Start of Data under study
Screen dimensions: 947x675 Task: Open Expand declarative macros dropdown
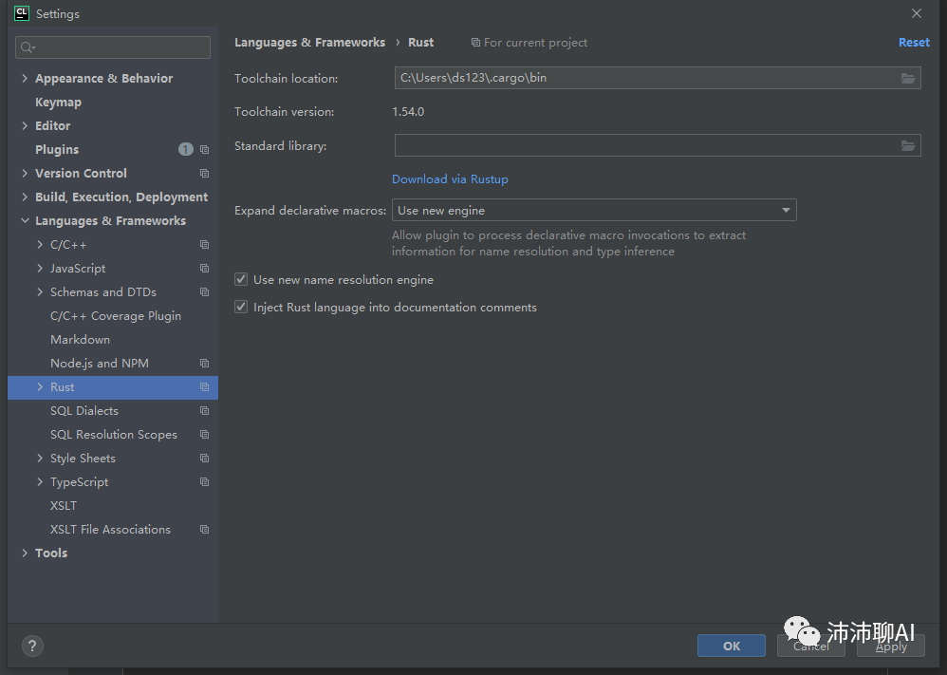pyautogui.click(x=594, y=210)
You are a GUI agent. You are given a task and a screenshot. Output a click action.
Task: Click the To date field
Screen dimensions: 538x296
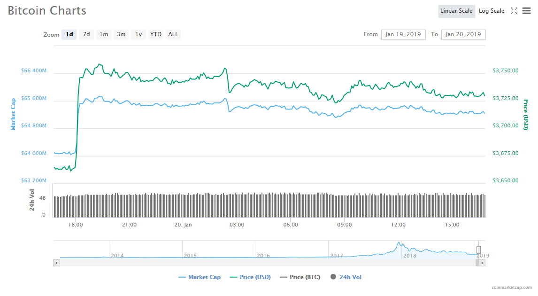click(x=463, y=34)
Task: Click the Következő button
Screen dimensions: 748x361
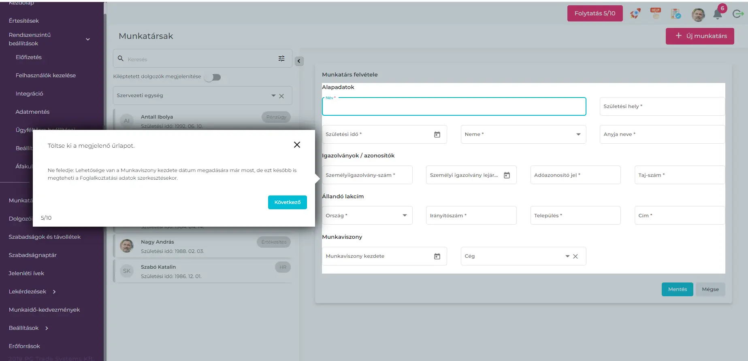Action: (287, 202)
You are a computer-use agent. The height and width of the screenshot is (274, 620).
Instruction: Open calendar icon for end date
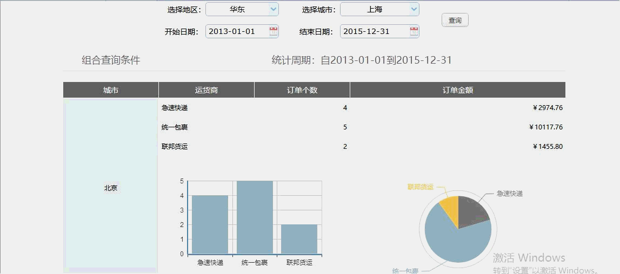point(414,31)
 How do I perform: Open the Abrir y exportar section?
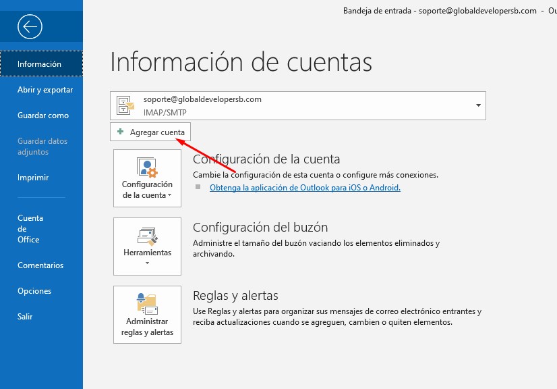click(x=45, y=90)
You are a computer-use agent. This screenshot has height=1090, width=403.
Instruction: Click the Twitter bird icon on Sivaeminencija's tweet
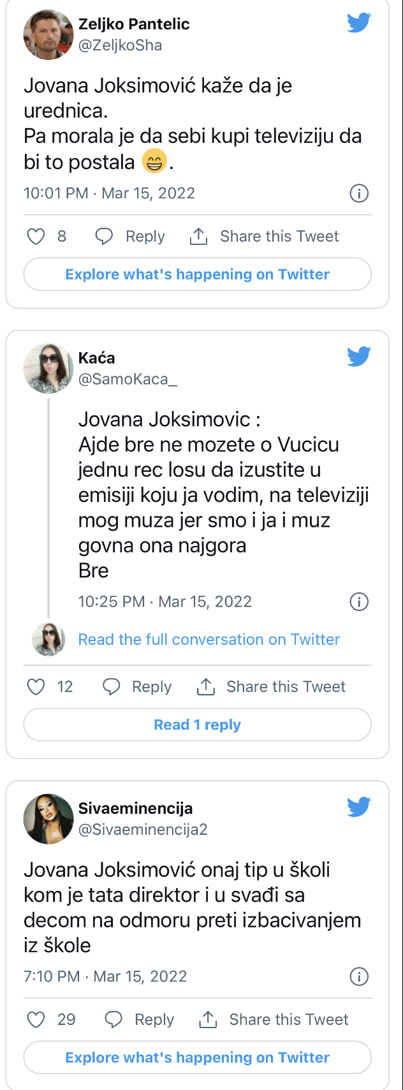359,807

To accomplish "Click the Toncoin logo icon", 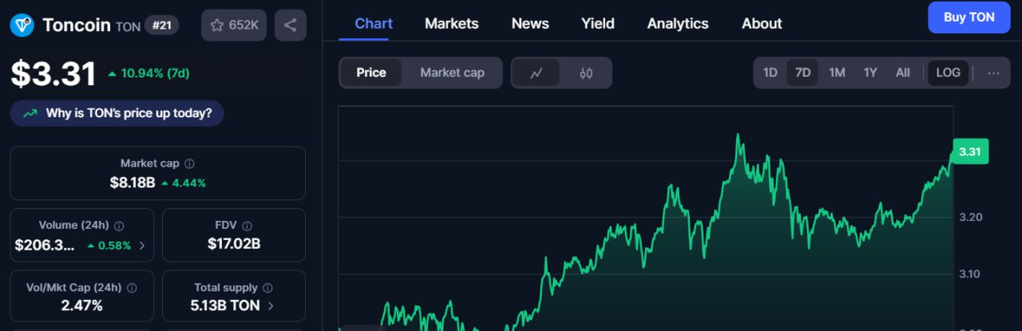I will pyautogui.click(x=22, y=26).
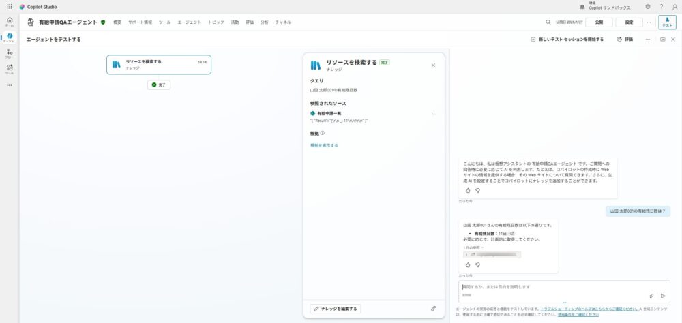
Task: Open the more options for 有給申請一覧 source
Action: [x=434, y=114]
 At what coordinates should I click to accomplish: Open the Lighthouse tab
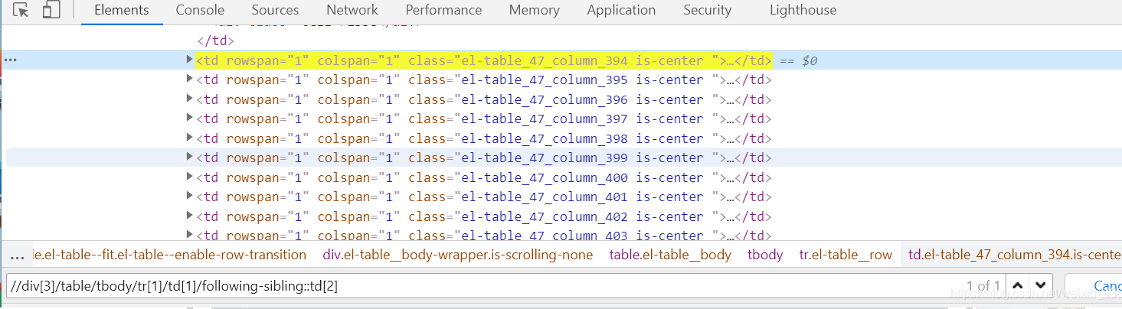[803, 11]
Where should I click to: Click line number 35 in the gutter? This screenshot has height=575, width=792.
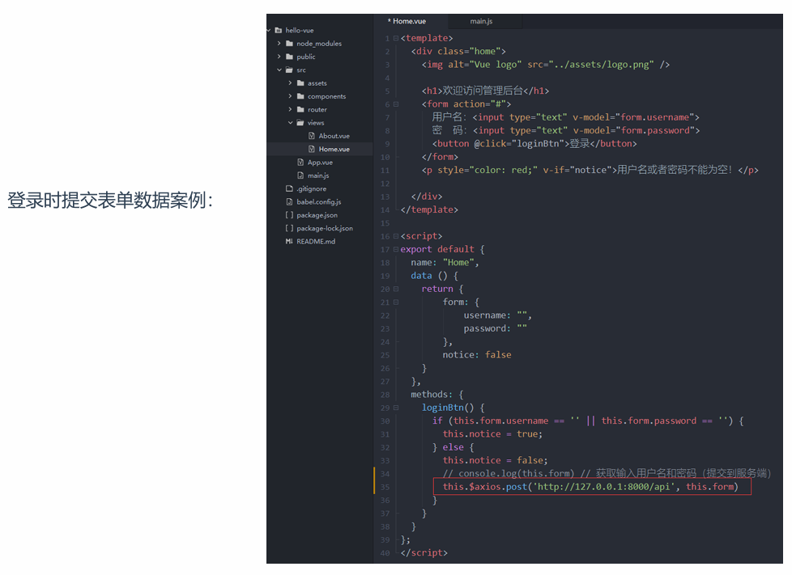click(385, 487)
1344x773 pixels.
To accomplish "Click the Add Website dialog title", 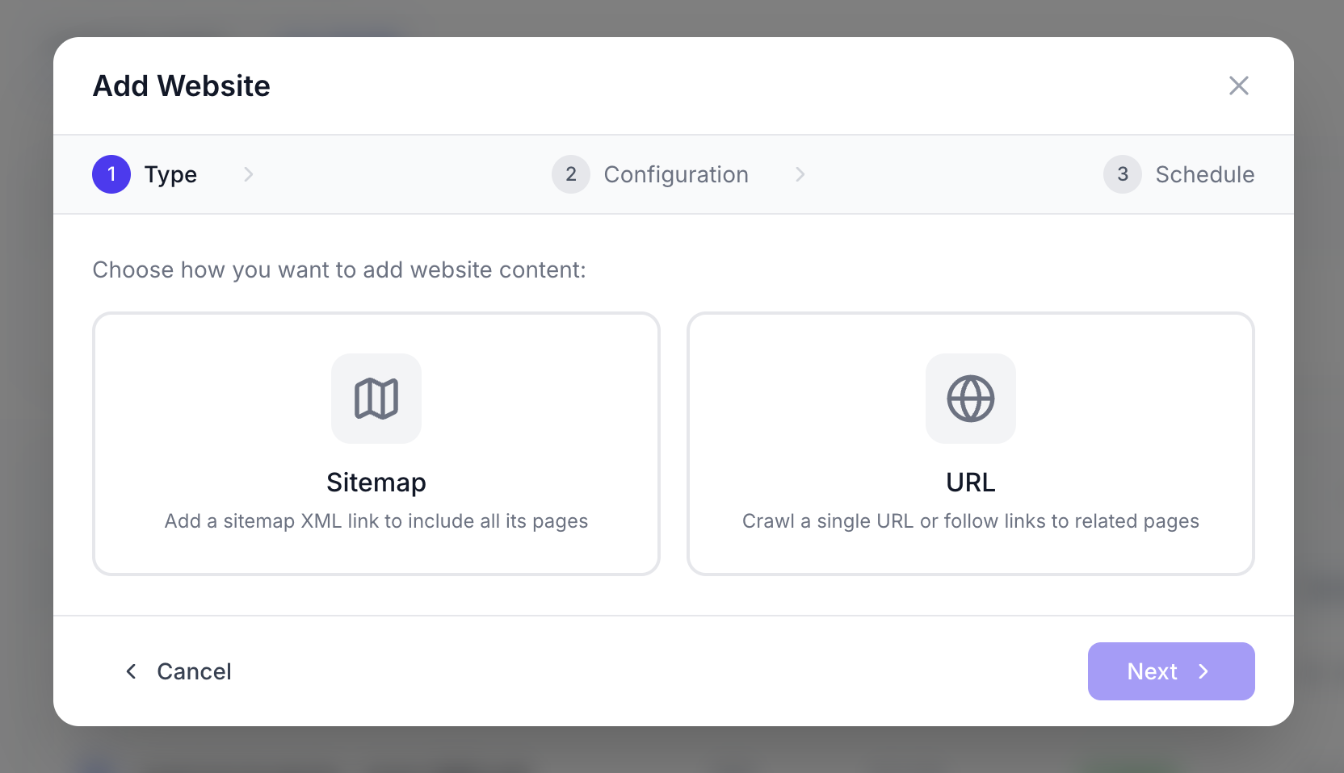I will tap(182, 86).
End of Data under study
▶ [What the task asks]:
The answer must be one number: how many lines in the material above contain the word "agent".

▶ [Completed task]:
3